Присутствующие посмотрели на Смородину с уважением, а вдова бандита Диана Ольховская достала из сумки и протянула ему свою визитку. Это была сорокалетняя женщина, выглядевшая старше своих лет. Она была одета роскошно, при этом ухватки делали ее похожей на бандершу, что она изо всех сил пыталась скрыть. На визитке было указано риелторское агентство «Ольховская и партнеры», однако Смородина вспомнил, что оно закрыто больше года назад. Жесткая, деловая, моментально считающая в голове. Зачем ей было тратить время в этой богадельне?
– Я могу начать. У меня доклад, – робко сказал бизнесмен Алексей. Это был ровесник Березина. Невысокий, русоволосый, тихий и скромный.
– Опять он со своим докладом! У нас клуб! – оборвала его бандерша.
У Платона Степановича возникло ощущение, что она не может спокойно сидеть на месте.
– Киса снова боссит.
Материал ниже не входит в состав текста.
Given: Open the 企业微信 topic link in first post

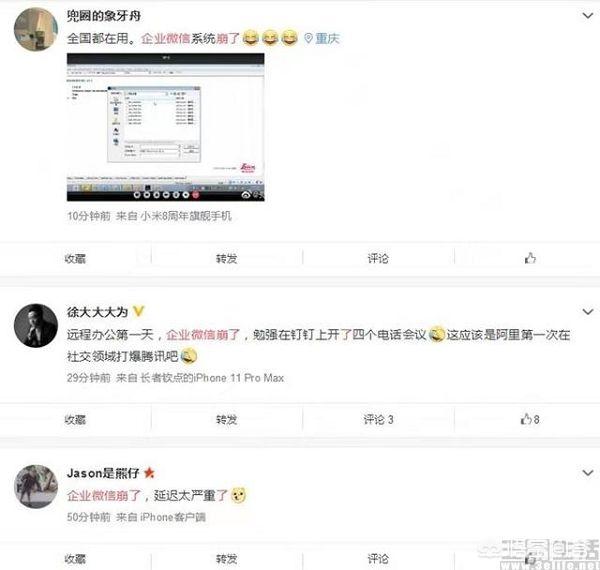Looking at the screenshot, I should tap(166, 38).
Киса, пис! Ты распугаешь нам всех адвокатов, у нас и так мужчина только один, – протянула одетая в подобие восточной шелковой пижамы косметолог Анна.
Смородина догадался, что эта та самая «Нюра? Нюша?», которая подружилась с Эльвирой. Она была чудесна и лучезарна. Платон Степанович отметил, что Алексей смутился. Перед миротворицей, стильной и расслабленной женщиной сорока восьми лет, лежало издание «Третьей девушки» 1991 года. На обложке у главной героини почему-то была голая грудь.
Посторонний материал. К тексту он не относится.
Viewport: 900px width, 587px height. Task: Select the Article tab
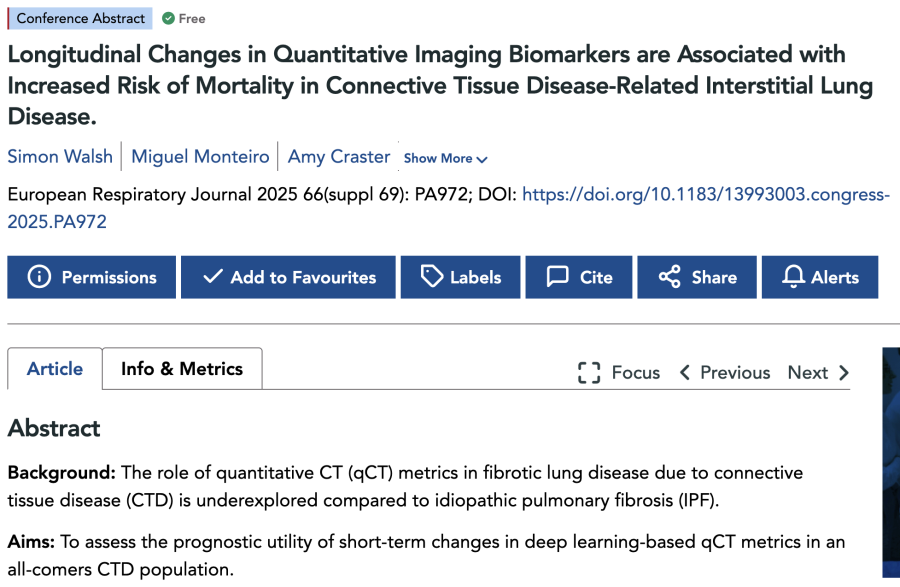[x=54, y=368]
– Вот я и не хочу, чтобы мы напугали уважаемого гостя нудятиной. Тогда ты начинай, Анечка.
– Мы что, будем обсуждать книгу? – «проснулась» Жизель. Все четверо тут же сделали большие глаза, но она, хитро сверкнув очами, воспользовалась моментом. – Я приготовила стихи.
– Про любовь, которой не уберечь? У нас здесь конкретное произведение обсуждается, а не твой творческий вечер.
– Ты сама-то хоть читала этот роман? – обиделась на Диану Жизель.
– А то. Еще… – Диана осеклась и фразу «два года назад» проглотила, – деловых людей леди Агата в глаза не видела, вот что я вам скажу.
– Ну, киса, ну условность жанра же.
– В лондонском Сити таких дураков не было, чтобы все это кушать. Платон, что скажете? Можно загримироваться так, что люди примут тебя за другого человека?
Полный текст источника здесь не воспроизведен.